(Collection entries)

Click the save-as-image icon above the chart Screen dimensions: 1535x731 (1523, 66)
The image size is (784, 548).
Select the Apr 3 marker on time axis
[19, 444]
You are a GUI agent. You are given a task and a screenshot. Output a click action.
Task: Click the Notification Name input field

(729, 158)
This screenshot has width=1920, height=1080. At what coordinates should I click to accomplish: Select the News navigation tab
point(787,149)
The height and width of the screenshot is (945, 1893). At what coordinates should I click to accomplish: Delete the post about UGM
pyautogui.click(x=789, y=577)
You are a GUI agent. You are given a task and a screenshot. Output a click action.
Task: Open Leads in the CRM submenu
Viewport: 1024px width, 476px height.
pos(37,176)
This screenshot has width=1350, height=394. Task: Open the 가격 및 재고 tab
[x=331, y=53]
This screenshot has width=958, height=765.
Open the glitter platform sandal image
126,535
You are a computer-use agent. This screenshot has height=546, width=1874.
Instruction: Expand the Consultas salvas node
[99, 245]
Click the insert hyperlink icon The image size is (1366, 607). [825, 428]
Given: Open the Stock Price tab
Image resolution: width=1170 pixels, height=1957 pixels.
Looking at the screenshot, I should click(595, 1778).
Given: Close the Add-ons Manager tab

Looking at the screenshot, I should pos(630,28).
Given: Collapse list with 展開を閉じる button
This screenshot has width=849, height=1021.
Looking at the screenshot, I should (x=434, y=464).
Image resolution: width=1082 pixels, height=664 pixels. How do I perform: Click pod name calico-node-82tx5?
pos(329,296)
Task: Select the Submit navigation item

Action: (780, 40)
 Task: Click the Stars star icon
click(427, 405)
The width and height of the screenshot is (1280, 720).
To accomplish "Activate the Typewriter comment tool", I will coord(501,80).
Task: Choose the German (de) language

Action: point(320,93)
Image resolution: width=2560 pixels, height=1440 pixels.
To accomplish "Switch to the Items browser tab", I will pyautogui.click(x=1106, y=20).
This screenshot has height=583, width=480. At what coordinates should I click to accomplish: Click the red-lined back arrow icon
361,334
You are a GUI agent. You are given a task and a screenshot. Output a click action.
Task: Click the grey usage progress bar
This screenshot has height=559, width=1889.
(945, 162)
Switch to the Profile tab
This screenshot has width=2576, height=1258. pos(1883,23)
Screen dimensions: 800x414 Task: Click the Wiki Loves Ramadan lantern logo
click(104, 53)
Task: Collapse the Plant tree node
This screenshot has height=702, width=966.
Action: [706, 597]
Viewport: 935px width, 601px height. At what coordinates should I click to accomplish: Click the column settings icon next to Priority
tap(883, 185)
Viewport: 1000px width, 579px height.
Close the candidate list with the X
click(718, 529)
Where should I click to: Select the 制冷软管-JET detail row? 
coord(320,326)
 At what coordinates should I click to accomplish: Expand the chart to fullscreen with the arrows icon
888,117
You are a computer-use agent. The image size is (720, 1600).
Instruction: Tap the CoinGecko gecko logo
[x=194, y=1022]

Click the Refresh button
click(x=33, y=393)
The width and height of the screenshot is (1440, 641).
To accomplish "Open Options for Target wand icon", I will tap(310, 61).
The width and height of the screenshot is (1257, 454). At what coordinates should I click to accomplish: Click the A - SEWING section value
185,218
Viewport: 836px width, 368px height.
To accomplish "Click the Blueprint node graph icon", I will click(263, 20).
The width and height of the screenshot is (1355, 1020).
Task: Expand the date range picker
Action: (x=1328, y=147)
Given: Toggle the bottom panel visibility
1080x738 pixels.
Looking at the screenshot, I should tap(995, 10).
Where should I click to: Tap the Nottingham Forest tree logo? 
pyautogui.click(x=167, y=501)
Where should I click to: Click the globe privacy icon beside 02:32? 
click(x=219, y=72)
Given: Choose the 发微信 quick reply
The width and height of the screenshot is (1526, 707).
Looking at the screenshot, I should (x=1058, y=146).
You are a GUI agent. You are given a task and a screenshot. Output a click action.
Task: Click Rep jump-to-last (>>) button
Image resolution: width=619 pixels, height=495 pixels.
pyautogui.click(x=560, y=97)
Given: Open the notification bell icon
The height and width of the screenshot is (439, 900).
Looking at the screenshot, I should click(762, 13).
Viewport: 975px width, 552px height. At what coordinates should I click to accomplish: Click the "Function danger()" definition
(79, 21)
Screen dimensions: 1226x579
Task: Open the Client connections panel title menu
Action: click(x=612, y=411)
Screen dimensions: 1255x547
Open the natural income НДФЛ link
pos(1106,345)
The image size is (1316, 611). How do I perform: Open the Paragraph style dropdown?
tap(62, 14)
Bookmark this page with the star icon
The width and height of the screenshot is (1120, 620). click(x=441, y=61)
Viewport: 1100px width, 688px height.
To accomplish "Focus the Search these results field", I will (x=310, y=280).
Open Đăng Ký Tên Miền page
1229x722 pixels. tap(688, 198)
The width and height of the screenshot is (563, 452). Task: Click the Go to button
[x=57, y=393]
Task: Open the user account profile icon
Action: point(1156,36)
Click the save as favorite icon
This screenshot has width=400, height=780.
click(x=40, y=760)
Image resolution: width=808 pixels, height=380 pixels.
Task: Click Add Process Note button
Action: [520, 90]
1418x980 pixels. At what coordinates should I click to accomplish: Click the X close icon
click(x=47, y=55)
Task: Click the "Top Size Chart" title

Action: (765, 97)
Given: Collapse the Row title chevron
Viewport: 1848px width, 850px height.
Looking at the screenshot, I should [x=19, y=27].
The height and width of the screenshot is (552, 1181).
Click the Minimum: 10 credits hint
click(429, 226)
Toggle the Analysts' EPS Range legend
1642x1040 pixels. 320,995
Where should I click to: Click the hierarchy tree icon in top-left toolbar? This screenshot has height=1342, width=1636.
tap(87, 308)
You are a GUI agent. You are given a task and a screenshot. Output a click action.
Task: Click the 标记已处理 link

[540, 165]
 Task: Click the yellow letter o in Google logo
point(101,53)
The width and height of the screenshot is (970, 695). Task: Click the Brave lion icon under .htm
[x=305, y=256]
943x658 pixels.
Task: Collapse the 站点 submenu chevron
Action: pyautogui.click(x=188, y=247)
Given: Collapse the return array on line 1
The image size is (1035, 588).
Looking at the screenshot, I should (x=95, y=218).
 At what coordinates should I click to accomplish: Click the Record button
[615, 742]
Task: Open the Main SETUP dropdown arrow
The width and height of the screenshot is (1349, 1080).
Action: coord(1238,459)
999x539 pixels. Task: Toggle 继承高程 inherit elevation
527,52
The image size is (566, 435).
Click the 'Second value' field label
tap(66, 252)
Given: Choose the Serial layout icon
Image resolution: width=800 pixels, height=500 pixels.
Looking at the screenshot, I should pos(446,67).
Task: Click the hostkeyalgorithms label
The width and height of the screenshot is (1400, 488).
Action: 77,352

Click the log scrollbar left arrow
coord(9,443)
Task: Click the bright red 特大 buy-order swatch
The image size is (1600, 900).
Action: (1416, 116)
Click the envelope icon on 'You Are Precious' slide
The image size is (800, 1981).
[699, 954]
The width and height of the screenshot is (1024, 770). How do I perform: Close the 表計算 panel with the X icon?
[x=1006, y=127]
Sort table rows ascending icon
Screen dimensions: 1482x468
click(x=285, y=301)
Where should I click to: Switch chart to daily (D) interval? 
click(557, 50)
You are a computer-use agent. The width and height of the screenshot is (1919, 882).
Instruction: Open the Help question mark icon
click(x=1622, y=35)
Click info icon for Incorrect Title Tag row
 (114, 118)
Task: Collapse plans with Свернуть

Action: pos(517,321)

**Task directions:** From the first line through the last, give the data above again exactly.

**Response below:**
Click the save-as-image icon above the chart Screen dimensions: 1535x731 (1523, 66)
The image size is (784, 548).
Select the Apr 3 marker on time axis
[19, 444]
You are a GUI agent. You are given a task and a screenshot. Output a click action.
Task: Click the Notification Name input field

(729, 158)
This screenshot has width=1920, height=1080. At what coordinates should I click to accomplish: Select the News navigation tab
point(787,149)
The height and width of the screenshot is (945, 1893). At what coordinates should I click to accomplish: Delete the post about UGM
pyautogui.click(x=789, y=577)
You are a GUI agent. You are given a task and a screenshot. Output a click action.
Task: Open Leads in the CRM submenu
Viewport: 1024px width, 476px height.
pos(37,176)
This screenshot has width=1350, height=394. Task: Open the 가격 및 재고 tab
[x=331, y=53]
This screenshot has width=958, height=765.
Open the glitter platform sandal image
126,535
You are a computer-use agent. This screenshot has height=546, width=1874.
Instruction: Expand the Consultas salvas node
[99, 245]
Click the insert hyperlink icon The image size is (1366, 607). [825, 428]
Given: Open the Stock Price tab
Image resolution: width=1170 pixels, height=1957 pixels.
Looking at the screenshot, I should click(595, 1778).
Given: Close the Add-ons Manager tab

Looking at the screenshot, I should pos(630,28).
Given: Collapse list with 展開を閉じる button
This screenshot has width=849, height=1021.
Looking at the screenshot, I should (x=434, y=464).
Image resolution: width=1082 pixels, height=664 pixels. How do I perform: Click pod name calico-node-82tx5?
pos(329,296)
Task: Select the Submit navigation item

Action: (780, 40)
 Task: Click the Stars star icon
click(427, 405)
The width and height of the screenshot is (1280, 720).
To accomplish "Activate the Typewriter comment tool", I will coord(501,80).
Task: Choose the German (de) language

Action: point(320,93)
Image resolution: width=2560 pixels, height=1440 pixels.
To accomplish "Switch to the Items browser tab", I will pyautogui.click(x=1106, y=20).
This screenshot has height=583, width=480. At what coordinates should I click to accomplish: Click the red-lined back arrow icon
361,334
You are a GUI agent. You are given a task and a screenshot. Output a click action.
Task: Click the grey usage progress bar
This screenshot has height=559, width=1889.
(945, 162)
Switch to the Profile tab
This screenshot has width=2576, height=1258. pos(1883,23)
Screen dimensions: 800x414 Task: Click the Wiki Loves Ramadan lantern logo
click(104, 53)
Task: Collapse the Plant tree node
This screenshot has height=702, width=966.
Action: [706, 597]
Viewport: 935px width, 601px height. At what coordinates should I click to accomplish: Click the column settings icon next to Priority
tap(883, 185)
Viewport: 1000px width, 579px height.
Close the candidate list with the X
click(718, 529)
Where should I click to: Select the 制冷软管-JET detail row? 
coord(320,326)
 At what coordinates should I click to accomplish: Expand the chart to fullscreen with the arrows icon
888,117
You are a computer-use agent. The image size is (720, 1600).
Instruction: Tap the CoinGecko gecko logo
[x=194, y=1022]

Click the Refresh button
click(x=33, y=393)
The width and height of the screenshot is (1440, 641).
To accomplish "Open Options for Target wand icon", I will tap(310, 61).
The width and height of the screenshot is (1257, 454). At what coordinates should I click to accomplish: Click the A - SEWING section value
185,218
Viewport: 836px width, 368px height.
To accomplish "Click the Blueprint node graph icon", I will click(263, 20).
The width and height of the screenshot is (1355, 1020).
Task: Expand the date range picker
Action: (x=1328, y=147)
Given: Toggle the bottom panel visibility
1080x738 pixels.
Looking at the screenshot, I should tap(995, 10).
Where should I click to: Tap the Nottingham Forest tree logo? 
pyautogui.click(x=167, y=501)
Where should I click to: Click the globe privacy icon beside 02:32? 
click(x=219, y=72)
Given: Choose the 发微信 quick reply
The width and height of the screenshot is (1526, 707).
Looking at the screenshot, I should (x=1058, y=146).
You are a GUI agent. You are given a task and a screenshot. Output a click action.
Task: Click Rep jump-to-last (>>) button
Image resolution: width=619 pixels, height=495 pixels.
pyautogui.click(x=560, y=97)
Given: Open the notification bell icon
The height and width of the screenshot is (439, 900).
Looking at the screenshot, I should click(762, 13).
Viewport: 975px width, 552px height. At what coordinates should I click to accomplish: Click the "Function danger()" definition
(79, 21)
Screen dimensions: 1226x579
Task: Open the Client connections panel title menu
Action: click(x=612, y=411)
Screen dimensions: 1255x547
Open the natural income НДФЛ link
pos(1106,345)
The image size is (1316, 611). How do I perform: Open the Paragraph style dropdown?
tap(62, 14)
Bookmark this page with the star icon
The width and height of the screenshot is (1120, 620). click(x=441, y=61)
Viewport: 1100px width, 688px height.
To accomplish "Focus the Search these results field", I will (x=310, y=280).
Open Đăng Ký Tên Miền page
1229x722 pixels. tap(688, 198)
The width and height of the screenshot is (563, 452). Task: Click the Go to button
[x=57, y=393]
Task: Open the user account profile icon
Action: point(1156,36)
Click the save as favorite icon
This screenshot has width=400, height=780.
click(x=40, y=760)
Image resolution: width=808 pixels, height=380 pixels.
Task: Click Add Process Note button
Action: [520, 90]
1418x980 pixels. At what coordinates should I click to accomplish: Click the X close icon
click(x=47, y=55)
Task: Click the "Top Size Chart" title

Action: (765, 97)
Given: Collapse the Row title chevron
Viewport: 1848px width, 850px height.
Looking at the screenshot, I should [x=19, y=27].
The height and width of the screenshot is (552, 1181).
Click the Minimum: 10 credits hint
click(429, 226)
Toggle the Analysts' EPS Range legend
1642x1040 pixels. 320,995
Where should I click to: Click the hierarchy tree icon in top-left toolbar? This screenshot has height=1342, width=1636.
tap(87, 308)
You are a GUI agent. You are given a task and a screenshot. Output a click action.
Task: Click the 标记已处理 link

[540, 165]
 Task: Click the yellow letter o in Google logo
point(101,53)
The width and height of the screenshot is (970, 695). Task: Click the Brave lion icon under .htm
[x=305, y=256]
943x658 pixels.
Task: Collapse the 站点 submenu chevron
Action: pyautogui.click(x=188, y=247)
Given: Collapse the return array on line 1
The image size is (1035, 588).
Looking at the screenshot, I should (x=95, y=218).
 At what coordinates should I click to accomplish: Click the Record button
[615, 742]
Task: Open the Main SETUP dropdown arrow
The width and height of the screenshot is (1349, 1080).
Action: coord(1238,459)
999x539 pixels. Task: Toggle 继承高程 inherit elevation
527,52
The image size is (566, 435).
Click the 'Second value' field label
tap(66, 252)
Given: Choose the Serial layout icon
Image resolution: width=800 pixels, height=500 pixels.
Looking at the screenshot, I should pos(446,67).
Task: Click the hostkeyalgorithms label
The width and height of the screenshot is (1400, 488).
Action: 77,352

Click the log scrollbar left arrow
coord(9,443)
Task: Click the bright red 特大 buy-order swatch
The image size is (1600, 900).
Action: (1416, 116)
Click the envelope icon on 'You Are Precious' slide
The image size is (800, 1981).
[699, 954]
The width and height of the screenshot is (1024, 770). How do I perform: Close the 表計算 panel with the X icon?
[x=1006, y=127]
Sort table rows ascending icon
Screen dimensions: 1482x468
click(x=285, y=301)
Where should I click to: Switch chart to daily (D) interval? 
click(557, 50)
You are a computer-use agent. The width and height of the screenshot is (1919, 882).
Instruction: Open the Help question mark icon
click(x=1622, y=35)
Click info icon for Incorrect Title Tag row
 (114, 118)
Task: Collapse plans with Свернуть

Action: pos(517,321)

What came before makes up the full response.